The state Senate's majority of Republicans and two Democrats won battles Monday over overtime wages and Seattle's sick leave law.
The majority coalition of 23 Republicans and two Democrats used a 25-24 vote to allow employers to avoid penalties or liabilities if they fail to pay minimum wages or proper overtime. The employers must be able to show they misunderstood the law in good faith.
Also, the Senate passed 29-20 a greatly changed bill -- originally intended -- that would exempt many major employers from a city sick leave law. The exemptions would apply if the company does not have a physical location within the city or an worker spends less than 85 percent of his or her annual working hours in that city. The bill had originally been written to say that no city can establish a mandatory sick leave law, which Seattle recently did.
Meanwhile, minority Democrats failed to stop 26-23 a Republican bill to shrink prevailing wages on some construction projects.
These three bills now head to the House where the only realistic chance the wage and sick leave bills have is in end-of-the-session bill negotiations between the Democratic-controlled House and the Republican-oriented Senate.
The narrowest vote was on the minimum-wage-leniency bill introduced by Sen. John Braun, R-Centralia.
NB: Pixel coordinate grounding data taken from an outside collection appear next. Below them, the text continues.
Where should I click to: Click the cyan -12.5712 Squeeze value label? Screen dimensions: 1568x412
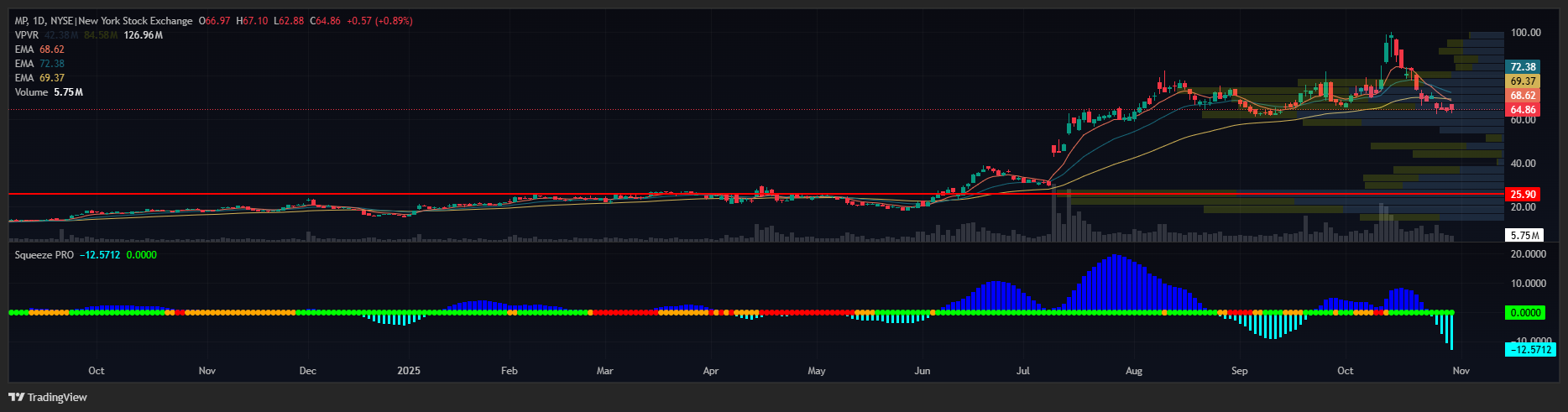1530,349
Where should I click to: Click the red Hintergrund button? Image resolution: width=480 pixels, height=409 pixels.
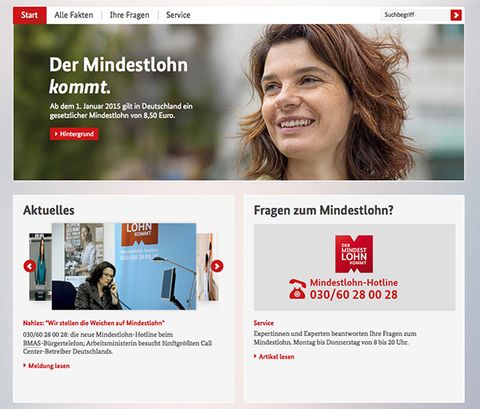click(74, 134)
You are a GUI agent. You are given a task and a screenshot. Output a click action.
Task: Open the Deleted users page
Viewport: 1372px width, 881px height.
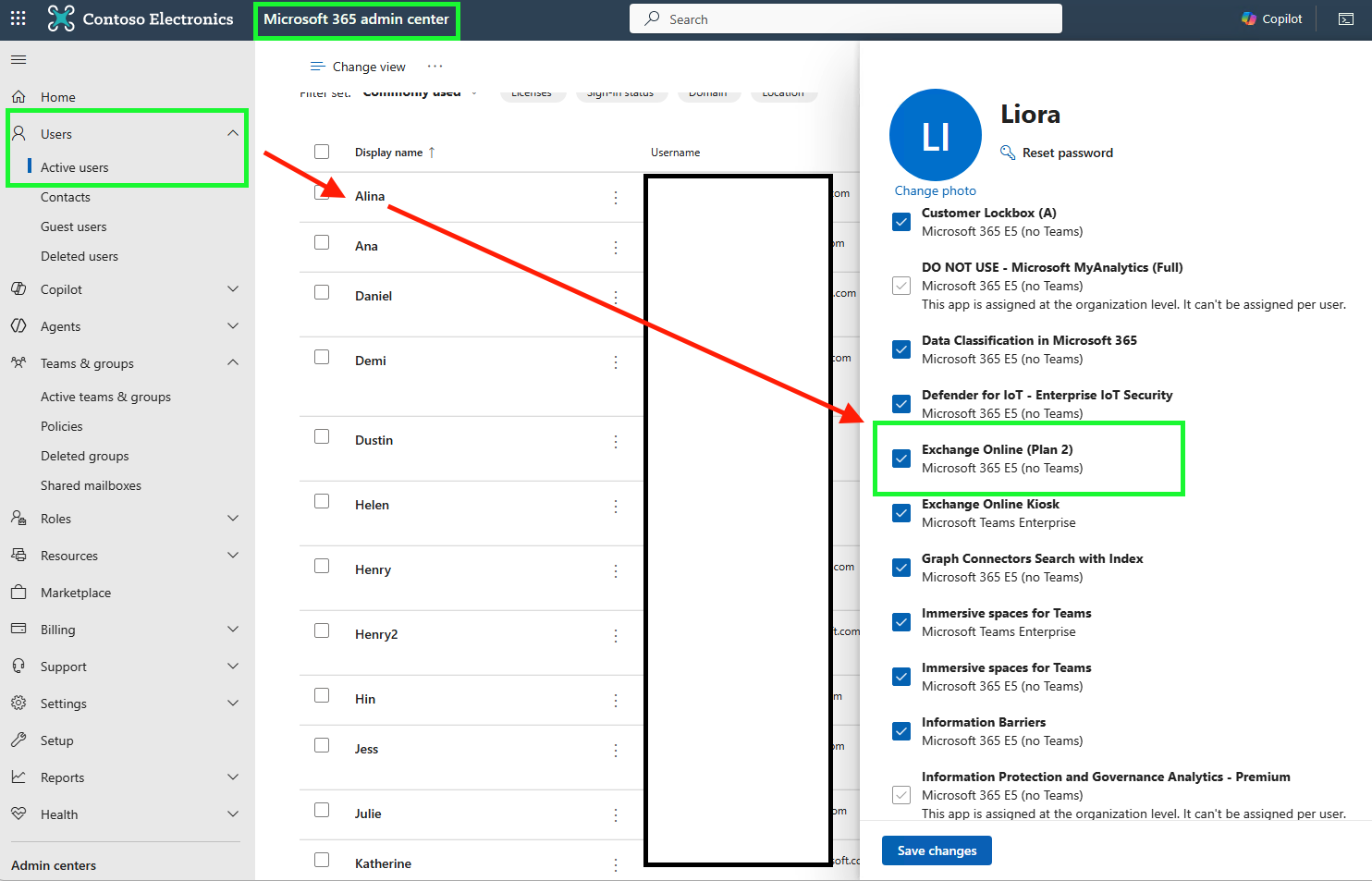80,256
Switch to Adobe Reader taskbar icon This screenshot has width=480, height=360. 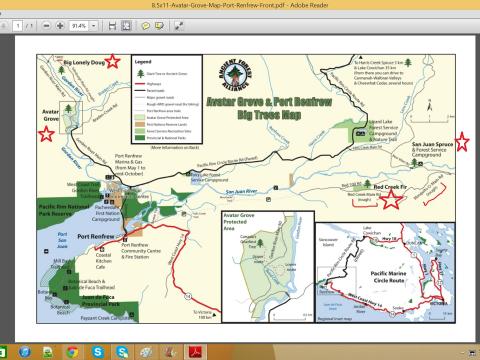(x=195, y=352)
Braun said the bill is not intended to allow employers to avoid paying workers the proper wages. He said employers can get confused by imprecise directions given to them by state labor officials and should not be penalized for receiving confusing or bad advice.
But Sen. Karen Keiser, D-Kent, said: "It basically gives employers the ability to decide for themselves when to pay minimum wage or overtime . ... Does that open a door you really don't want to go through?"
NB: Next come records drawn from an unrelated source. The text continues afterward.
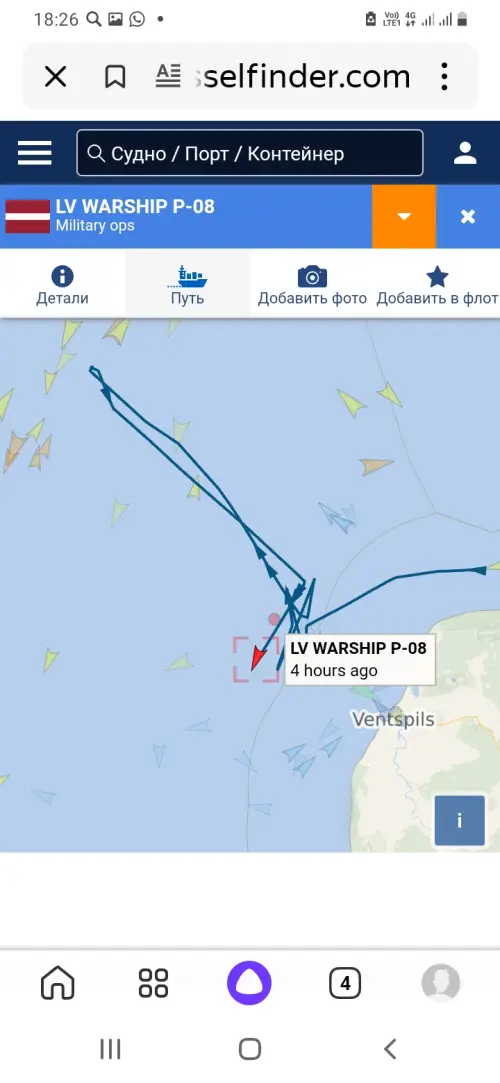Viewport: 500px width, 1083px height.
Task: Open the reader mode icon
Action: [168, 76]
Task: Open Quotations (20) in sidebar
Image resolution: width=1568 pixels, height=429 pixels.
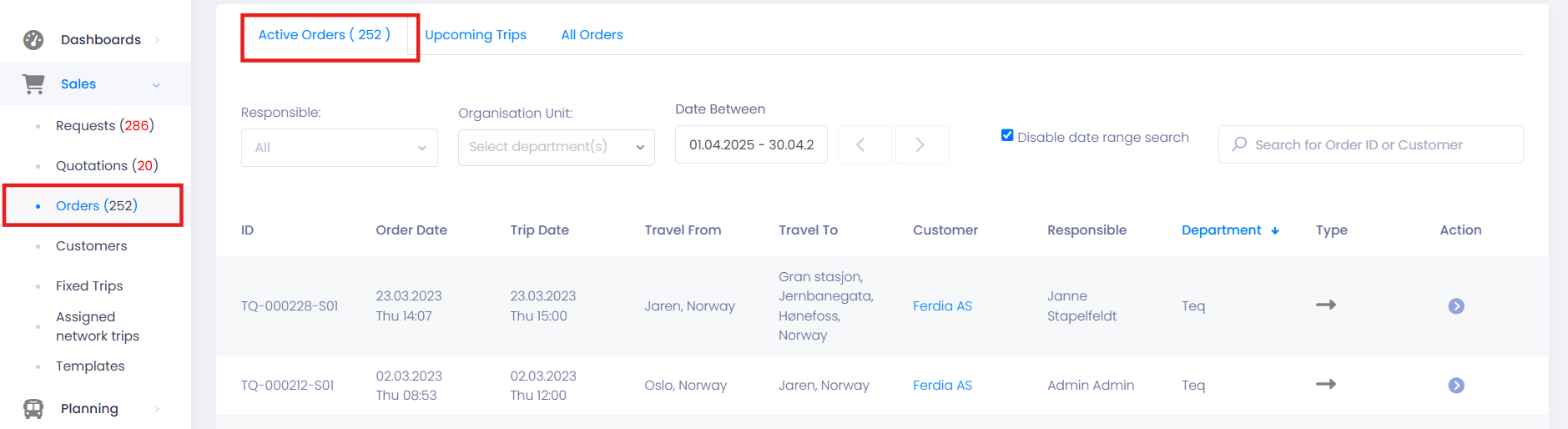Action: point(107,165)
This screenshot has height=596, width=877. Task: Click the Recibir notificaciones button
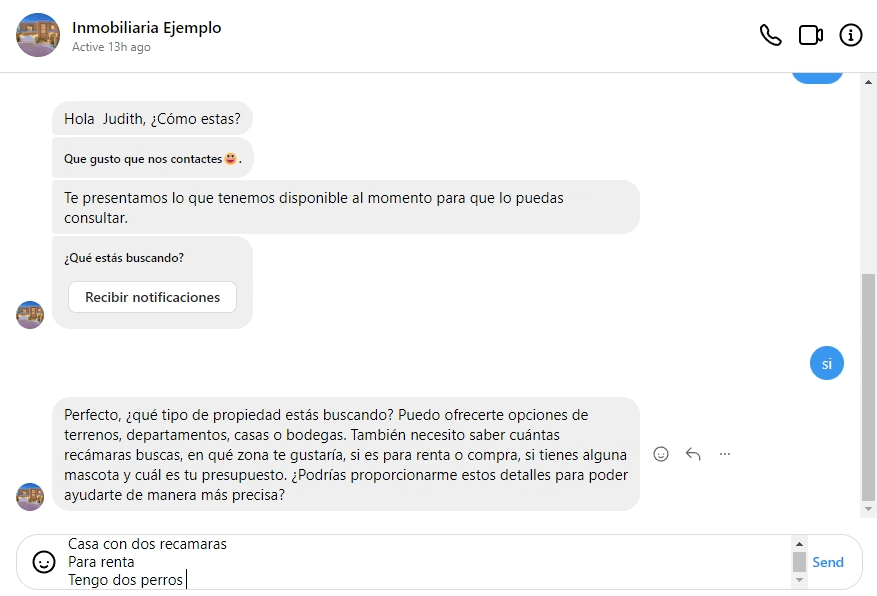coord(152,297)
Sen. James Hargrove, D- Hoquiam, claimed loose language in the bill would let employers interpret minimum wage and overtime rules however they want and not suffer consequences — "maybe in good faith, maybe because it is convenient,"
"This bill is written to make it easier from the perspective of employers ... for people not to get paid or not get paid for what they were depending on," said Sen. Christine Rolfes, D-Bainbridge Island.
Sen. Janea Holmquist Newbry, R-Moses Lake, contended Democrats were imagining flaws in the bill that are not there.
With some moderate Democrats crossing the aisle, the Senate approved a modified bill that would allow Seattle to keep its mandatory sick leave law, but would great nullify the law's effect on companies doing business in Seattle without being physically located in the city. While the bill addressed all Washington cities, it was specifically aimed at Seattle's new mandatory sick leave law.
Monday's debate was local control versus state control with the normal roles reversed. Democrats argued Seattle's sick leave law should remain intact because the state should not interfere in a city's internal legislation. Republicans argued the state's needs supersede those of Seattle on this issue because Seattle's law hurts businesses with headquarters outside of the city's limits.
"What we're hearing on the floor is we're all for local control except for when we're not for local control," said Sen. David Frockt, D-Seattle.
Holmquist Newbry noted that the bill was significantly changed to allow Seattle to keep much of its law. "I see this as a respectful step toward local control in Seattle," she said.
But Sen. Ed Murray, D-Seattle, replied: "I actually do believe this bill is about taking away local control, and I don't think this is a respectful way to do it."
The bill's supporters argued that Seattle having a different sick leave law from other parts of the state would create confusion in keeping track of who is allowed how much sick leave. "They would get a bookkeeping, job-killing nightmare," said Sen.Mark Schoesler, R- Ritzville. Supporters also argued that it is unfair for non-Seattle businesses to have employees covered by Seattle's sick leave law because the business owners cannot vote in Seattle.
The bill's opponents have mocked the proposal as "the Burger King exemption" and they argued Monday that Seattle's government is looking after the health and welfare of the people working in it. They also said no proof exists that a mandatory sick leave law kills jobs.
The prevailing wage bill debate was prompted the experieces of a constituent of sponsor Sen. Mike Padden, R-Spokane Valley. The constituent built a low-income housing project; eleven percent of that project was commercial with the rest being residential. The state-calculated prevailing wages for residential construction are less than those for commercial construction. If a housing project has a commercial facet, commercial prevailing wages are supposed to be paid for the whole project.
The bill allows residential construction prevailing wages to be paid for work on the residential segment of a project. Also residential prevailing wages would be paid for work on site preparation, parking areas, utilities, streets and sidewalks.
"To me, that's just a wage cut," said Sen. Bob Hasegawa, D-Seattle.
Padden said, "I think this will help low-income housing in the state."